Am I the only one to expect a S curve regarding progress and not an eternal exponential ?
People moving away from prideful principle to leverage new tech in the past doesn't guarantee that the same idea in the current context will pan out.
But as you say.. we'll see.
Oh, you mean an S curve on the progress of the AI?
Most of the discussion on the thread is about LLMs as they are right now. There's only one odd answer that throws an "AGI" around as if those things could think.
Anyway, IMO, it's all way overblown. People will learn to second-guess the LLMs as soon as they are hit by a couple of bad answers.
Even if progress stops:
1. Current reasoning models can do a -lot- more than skeptics give them credit for. Typical human performance even among people who do something for employment is not always that high.
2. In areas where AI has mediocre performance, it may not appear that way to a novice. It often looks more like expert level performance, which robs novices of the desire to practice associated skills.
Lest you think I contradict myself: I can get good output for many tasks from GPT4 because I know what to ask for and I know what good output looks like. But someone who thinks the first, poorly prompted dreck is great will never develop the critical skills to do this.
Information technology has grown exponentially since the first life form created a self-sustaining, growing loop.
You can see evolution speeding up rapidly, the jumbled information inherent in chemical metabolisms evolved to centralize their information in DNA, and then as DNA evolved to componentize body plans.
RATE: over billions of years.
Nerves, nervous systems, brains, all exponentially drove individual information capabilities forward.
RATE: over hundreds of millions, tens of millions, millions, 100s of thousands.
Then the human brains enabled information to be externalized. Language allowed whole cultures to "think", and writing allowed cultures ability to share, and its ability to remember to explode.
RATE: over tens of thousands, thousands.
Then we developed writing. A massive improvement in recording and sharing of information. Progress sped up again.
RATE: over hundreds of years.
We learned to understand information itself, as math. We learned to print. We learned how to understand and use nature so much more effectively to progress, i.e. science, and science informed engineering.
RATE: over decades
Then the processing of information got externalized, in transistors, computers, the Internet, the web.
RATE: every few years
At every point, useful information accumulated and spread faster. And enabled both general technology and information technology to progress faster.
Now we have primitive AI.
We are in the process of finally externalizing the processing of all information. Getting to this point was easier than expected, even for people who were very knowledgable and positive about the field.

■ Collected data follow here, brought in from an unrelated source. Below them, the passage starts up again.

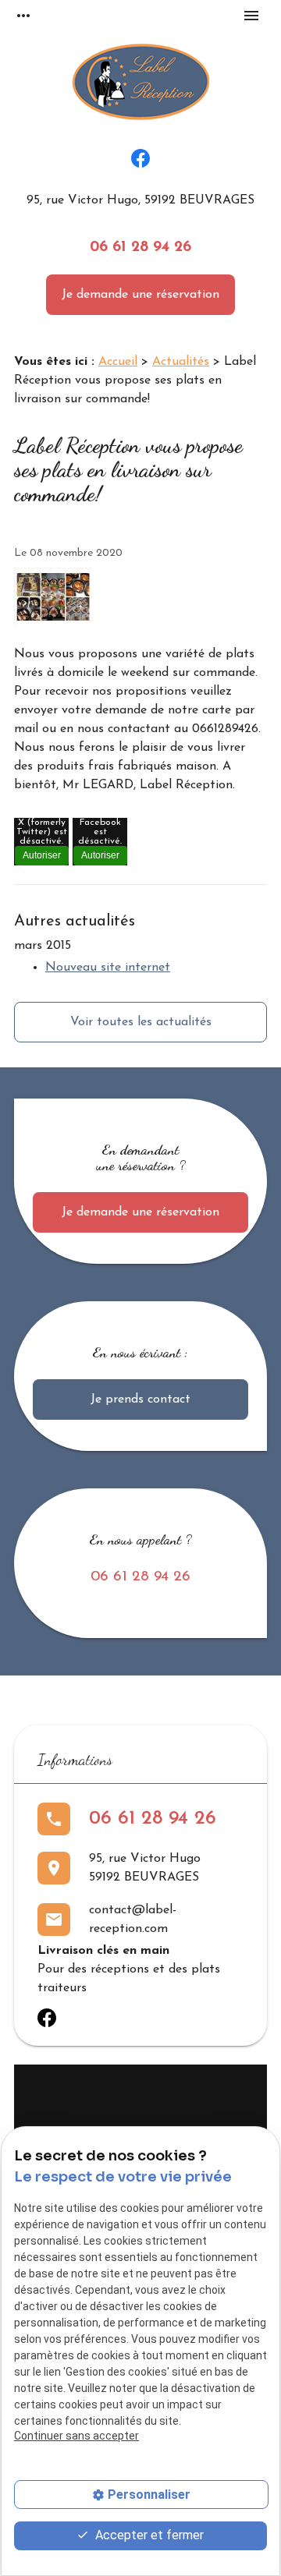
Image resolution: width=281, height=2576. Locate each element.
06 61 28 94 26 (140, 247)
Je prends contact (140, 1399)
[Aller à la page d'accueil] (141, 84)
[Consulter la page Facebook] (140, 158)
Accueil (117, 362)
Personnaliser (149, 2494)
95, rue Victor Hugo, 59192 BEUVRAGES (140, 200)
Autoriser (42, 855)
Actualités (180, 362)
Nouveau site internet (107, 967)
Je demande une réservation (140, 294)
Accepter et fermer (148, 2535)
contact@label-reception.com (132, 1919)
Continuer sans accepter (76, 2435)
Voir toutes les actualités (141, 1022)
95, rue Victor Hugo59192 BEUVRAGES (145, 1868)
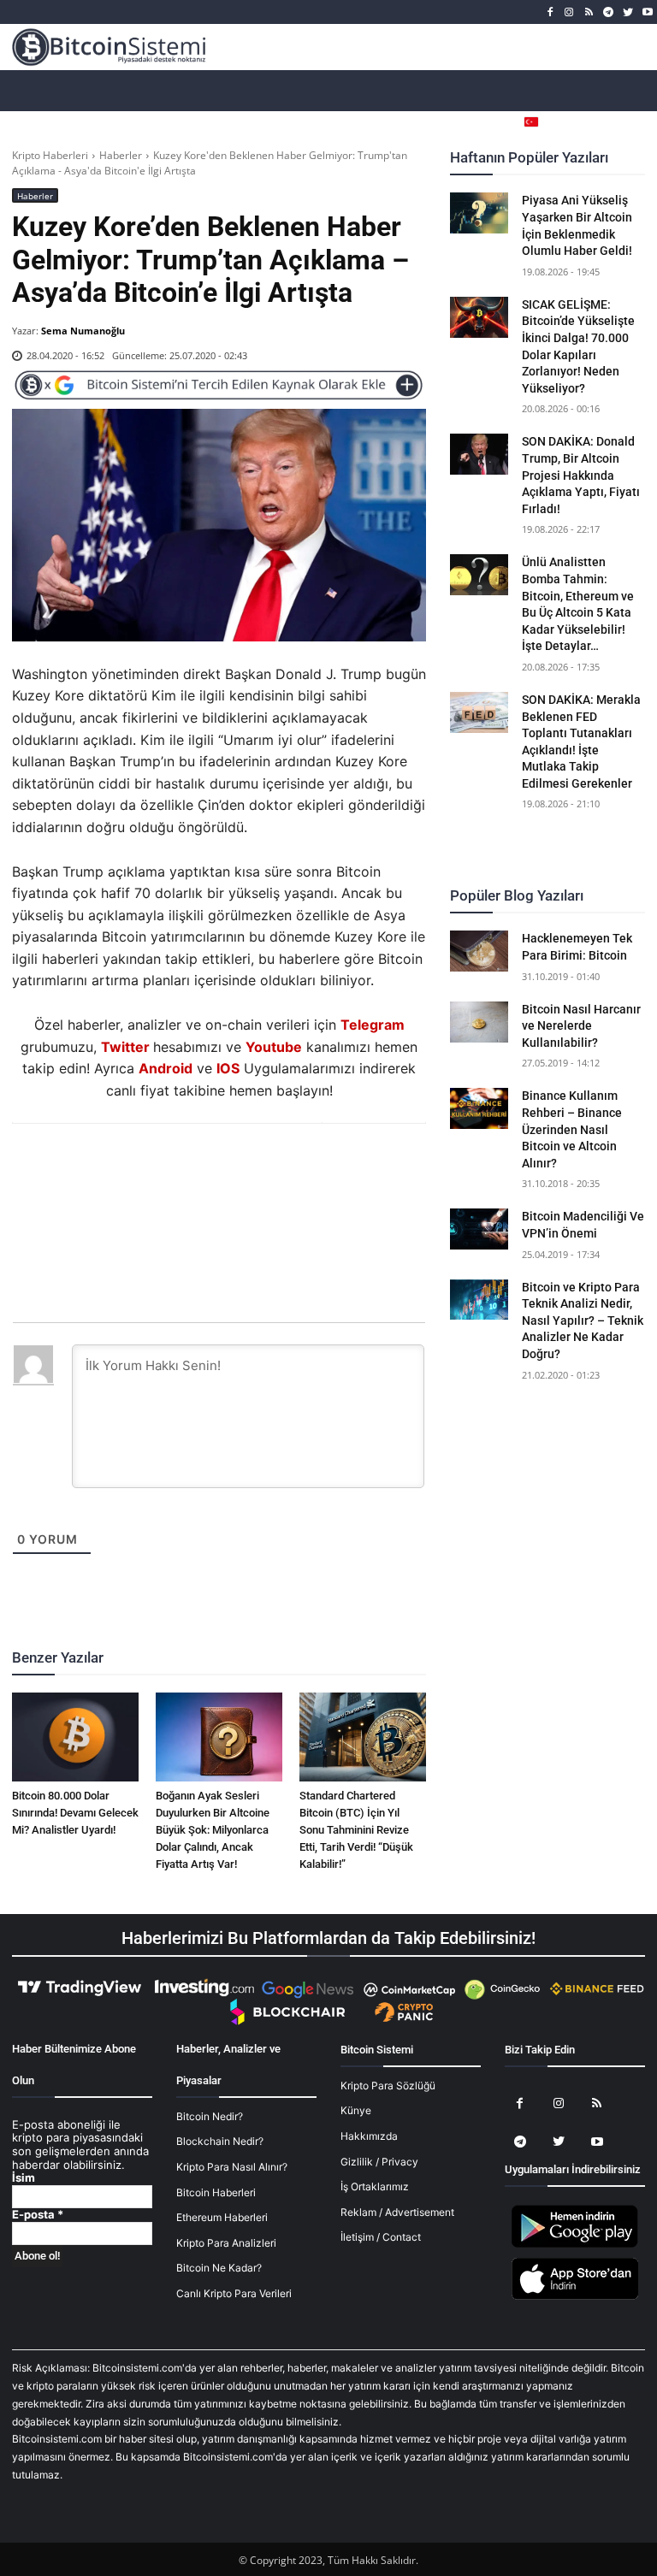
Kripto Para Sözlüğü (387, 2085)
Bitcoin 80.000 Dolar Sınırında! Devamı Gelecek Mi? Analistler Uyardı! (75, 1812)
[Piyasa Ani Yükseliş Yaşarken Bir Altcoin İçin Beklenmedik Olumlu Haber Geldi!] (479, 212)
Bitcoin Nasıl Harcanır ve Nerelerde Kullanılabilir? (581, 1025)
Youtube (274, 1046)
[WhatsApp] (198, 1170)
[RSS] (589, 12)
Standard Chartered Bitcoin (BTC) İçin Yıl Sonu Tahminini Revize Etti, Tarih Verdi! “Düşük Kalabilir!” (356, 1829)
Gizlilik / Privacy (379, 2161)
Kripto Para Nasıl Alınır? (231, 2166)
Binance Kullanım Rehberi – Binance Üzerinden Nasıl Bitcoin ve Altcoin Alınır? (572, 1129)
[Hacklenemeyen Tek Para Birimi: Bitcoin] (479, 951)
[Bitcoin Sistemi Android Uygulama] (574, 2244)
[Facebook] (549, 12)
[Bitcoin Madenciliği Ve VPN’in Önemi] (479, 1229)
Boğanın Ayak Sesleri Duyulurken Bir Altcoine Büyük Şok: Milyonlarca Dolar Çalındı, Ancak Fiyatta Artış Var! (212, 1829)
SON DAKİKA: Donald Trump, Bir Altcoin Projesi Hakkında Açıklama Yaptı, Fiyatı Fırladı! (581, 474)
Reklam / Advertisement (397, 2212)
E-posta (37, 2214)
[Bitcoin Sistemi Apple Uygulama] (574, 2297)
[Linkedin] (238, 1170)
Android (165, 1068)
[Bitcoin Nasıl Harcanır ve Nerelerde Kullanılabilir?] (479, 1022)
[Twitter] (627, 12)
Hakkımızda (369, 2136)
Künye (355, 2110)
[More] (317, 1170)
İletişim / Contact (380, 2236)
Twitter (125, 1046)
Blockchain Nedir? (219, 2141)
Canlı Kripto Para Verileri (234, 2293)
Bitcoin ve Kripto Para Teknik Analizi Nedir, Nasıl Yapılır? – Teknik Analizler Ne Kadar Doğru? (582, 1320)
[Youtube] (647, 12)
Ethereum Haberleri (222, 2217)
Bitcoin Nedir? (209, 2116)
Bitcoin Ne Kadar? (219, 2267)
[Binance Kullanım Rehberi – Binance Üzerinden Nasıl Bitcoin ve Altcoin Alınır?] (479, 1108)
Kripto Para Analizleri (226, 2242)
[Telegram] (609, 12)
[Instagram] (569, 12)
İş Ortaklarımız (374, 2186)
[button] (631, 121)
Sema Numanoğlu (83, 330)
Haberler (120, 155)
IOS (228, 1068)
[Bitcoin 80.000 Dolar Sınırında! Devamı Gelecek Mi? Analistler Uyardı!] (75, 1737)
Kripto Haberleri (50, 155)
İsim (23, 2177)
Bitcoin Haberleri (216, 2192)
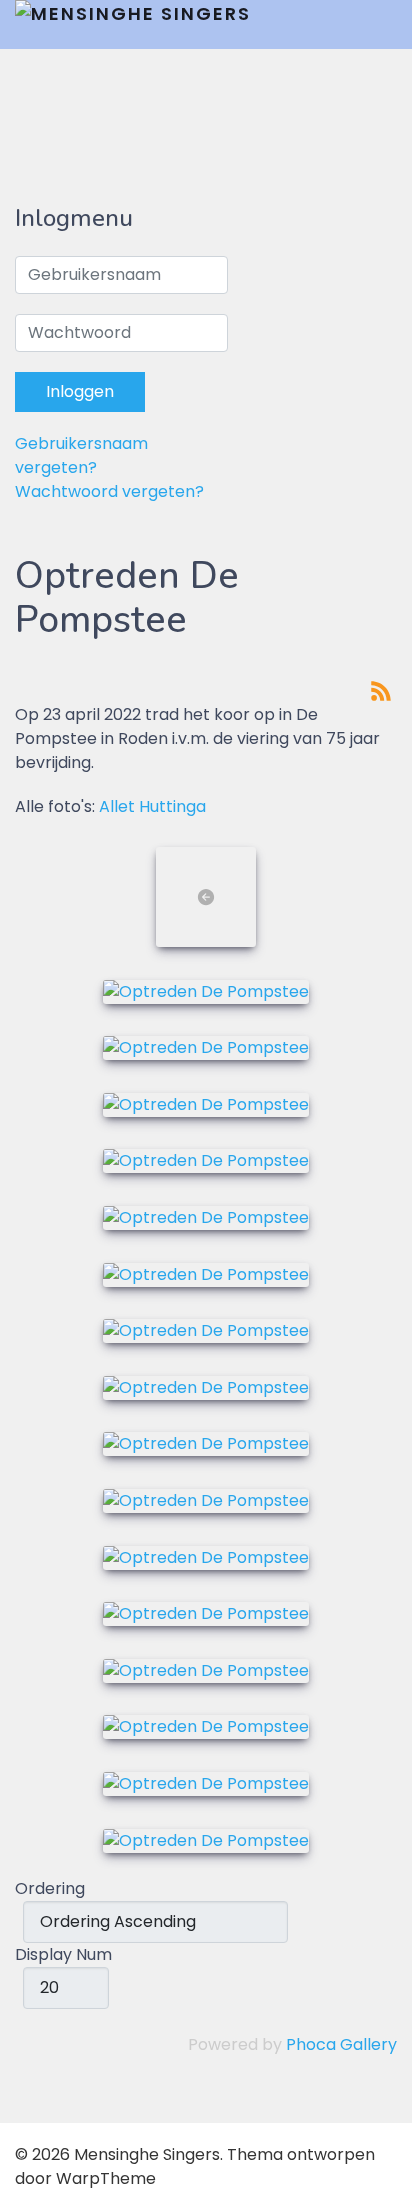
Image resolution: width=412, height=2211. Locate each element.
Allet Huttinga (152, 806)
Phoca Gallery (341, 2044)
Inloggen (80, 391)
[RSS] (381, 689)
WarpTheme (106, 2178)
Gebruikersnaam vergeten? (81, 455)
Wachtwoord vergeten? (109, 491)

RATE: every year, every few months
We are rapidly approaching complete externalization of information processing. Into machines that can understand the purpose of their every line of code, every transistor, and the manufacturing and resource extraction processes supporting all that.
And can redesign themselves, across all those levels.
RATE: It will take logistical time for machine centric design to takeover from humans. For the economy to adapt. For the need for humans as intermediaries and cheap physical labor to fade. But progress will accelerate many more times this century. From years, to time scales much smaller.
Because today we are seeing the first sparks of a Cambrian explosion of self-designed self-scalable intelligence.
Will it eventually hit the top of an "S" curve? Will machines get so smart that getting smarter no longer helps them survive better, use our solar systems or the stars resources, create new materials, or advance and leverage science any further?
Maybe? But if so, that would be an unprecedented end to life's run. To the acceleration of the information loop, from some self-reinforcing chemical metabolism, to the compounding progress of completely self-designed life, far smarter than us.
But back to today's forecast: no, no the current advances in AI we are seeing are not going to slow down, they are going to speed up, and continue accelerating in timescales we can watch.
First because humans have insatiable needs and desires, and every advance will raise the bar of our needs, and provide more money for more advancement. Then second, because their general capability advances will also accelerate their own advances. Just like every other information breakthrough that has happened before.
Useful information is ultimately the currency of life. Selfish genes were just one embodiment of that. Their ability to contribute new innovations, on time scales that matter, has already been rendered obsolete.
> Am I the only one to expect a S curve regarding progress and not an eternal exponential ?
To LLMs specifically as they're now? Sure.
To LLMs in general, or generative AI in general? Eventually, in some distant future, yes.
Sure, progress can't ride the exponent forever - observable universe is finite, as far as we can tell right now, we're fundamentally limited by the size of our light cone. And while in any field narrow enough, progress too follows an S-curve, new discoveries spin off new avenues with their own S-curves. If you zoom out a little those S-curves neatly add up to an exponential function.
So no, for the time being, I don't expect LLMs or generative AIs to slow down - there's plenty of tangential improvements that people are barely beginning to explore. There's more than enough to sustain exponential advancement for some time.